Despite being soaked to the bone 10 minutes after arrival, there are definite benefits to having attended the Friday Festivities:
1) It wasn’t 100+ degrees in the shade
2) You don’t need a more legitimate reason to skip out of work on a Friday than this
3) The Bands (as a whole) were better Friday than any other day of the weekend
4)Port-a-potties were not yet filled to the brim with three days of urban-hipster poo

We were all cold, soaked and overpaying for cheap, crappy beer. But $2 can koozies made it all seem okay. I learned (among other things) the correct lyrics to every Ben Folds song played. I won bets in line for the port-o-lets, and I bore witness to two of the most awesome trades in human history: (1) Bartering swaths of TP for line jumping priveleges at the port-o-lets. *note The only thing that trumps a swath of bartered TP is the girl at the front of the line who brought her own baby wipes. It was a showdown at high noon, I tell ya. (2) Trading one Werther’s Original (noted a fine, fine candy indeed by all parties involved) and two lifesavers mints (pocket lint intact) for a quick pull on a fellow concert-goer’s smuggle whiskey.
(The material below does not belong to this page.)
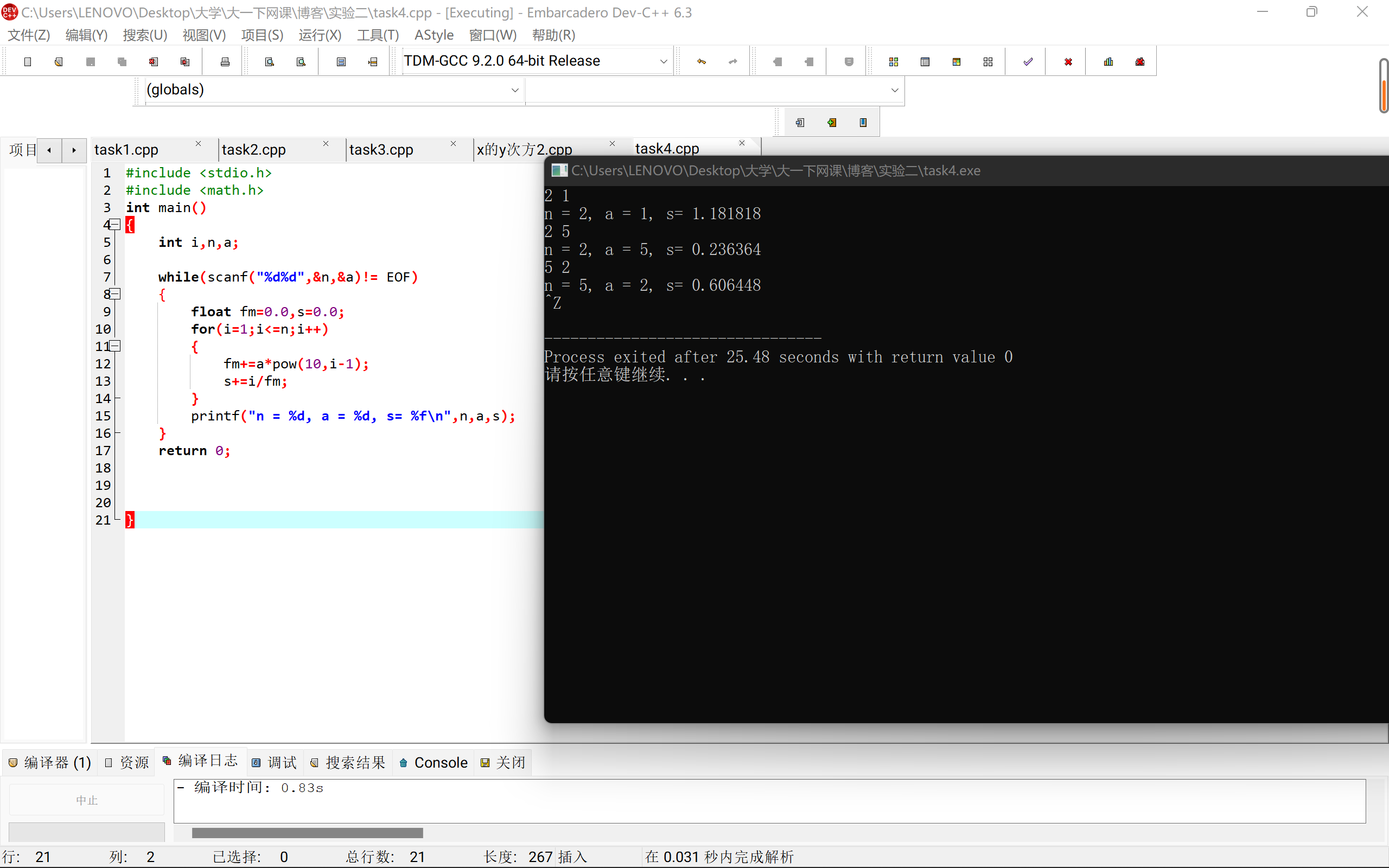
Task: Click the compile log horizontal scrollbar
Action: coord(307,832)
And now, for your general edification, some Do’s and Dont’s of LoLLa…

DO’S: Knee-high Rain Boots, Multi-Colored Chucks, Retro 1980’s Shades (preferably the slatted kind), White White Wedding Dresses (if you’re a member of The Decemberists otherwise you’d just look silly), Sporting this year’s Lolla shirt (apparantly this is one of the few venues where this is generally acceptable practice. Usually you’d receive a beat down, or at least scathing, haughty looks for doing this), Sued Buckskins. Seriously. Or dressing like Pocahontis.
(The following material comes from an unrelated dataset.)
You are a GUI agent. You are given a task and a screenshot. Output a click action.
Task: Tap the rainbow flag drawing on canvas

DONT’S: Sundresses, Hemp Sandals, Gladiator Laceups, White T, no Bra (ew. just. ew.), Plaid camp shirts (In this girl’s opinion, this look was cool for about 30 seconds, but when you’re trying to be original, just like everybody else, it’s suddenly trite and overdone), Rompers (Really? REALLY?!! How do you expect to navigate a port-a-potty in that overgrown onsie with a 24oz. beer in one hand and your park map in the other?)

I tease. I kid. But secretly I was in heaven.
I’m already plotting to go all three days next year.
I’ve started my paper chain countdown, have you?